Rensselaer Research Review Fall 2010
Lee Ligon cancer research
* Lee Ligon
Assistant Professor Lee Ligon
Department of Biology
Researchers Make Strides in Disease Prevention and
Drug Development

Rensselaer researchers are working on a number of fronts to facilitatedrug development and disease prevention from investigating interactions between cells as breast cancer spreads within the body, to the study of proteins in fighting osteoporosis, to the use of NMR to study of the protein purification process to increase efficiency in drug production.

Assistant Professor Lee Ligon's research on the interactions between cells as breast cancer spreads within the body is being furthered by the Research Scholar Grant from the American Cancer Society. The grant includes a four-year $720,000 award.

“We’re trying to figure out how cancerous and non-cancerous cells communicate with each other, how they bind to each other, and what the consequences of those interactions are,” Ligon said.

Ligon studies cadherins, proteins that cause cells to adhere to one another, allowing cells to form organs and other structures. Different cadherins are expressed by different cells, each for its proper function.
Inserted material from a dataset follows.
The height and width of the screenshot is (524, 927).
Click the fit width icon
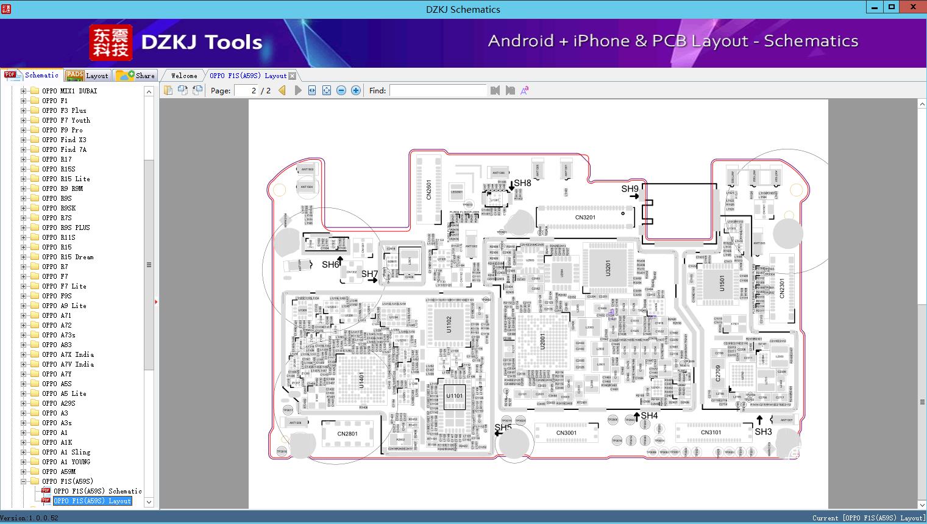(x=312, y=90)
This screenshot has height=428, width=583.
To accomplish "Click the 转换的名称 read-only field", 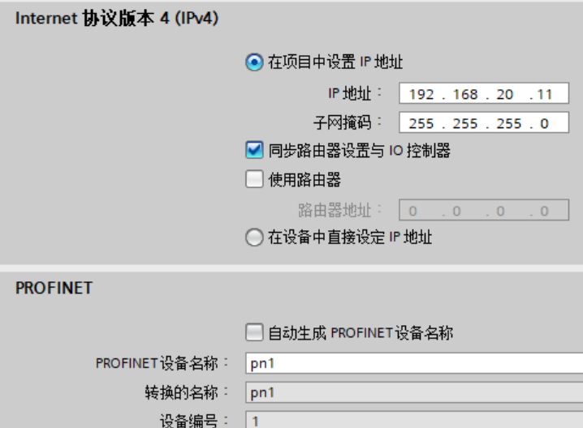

“Cells have to stick together appropriately and if they express the same cadherin they will,” Ligon said. “But that only works in the normal situation when cells are sticking to cells that they’re supposed to stick to. We’re interested in the situation in tumors.”

More than 90 percent of all cancers, Ligon said, originate in epithelial cells — cells that form barriers between the inside and outside of the body, like skin cells, or the cells that line the intestines, or milk ducts in the breasts.

Because epithelial cells form a barrier between the inside and outside of the body, they must renew themselves more frequently than many other kinds of cells — like muscle or nerve cells. That presents more opportunity for abnormal cell division and cancer.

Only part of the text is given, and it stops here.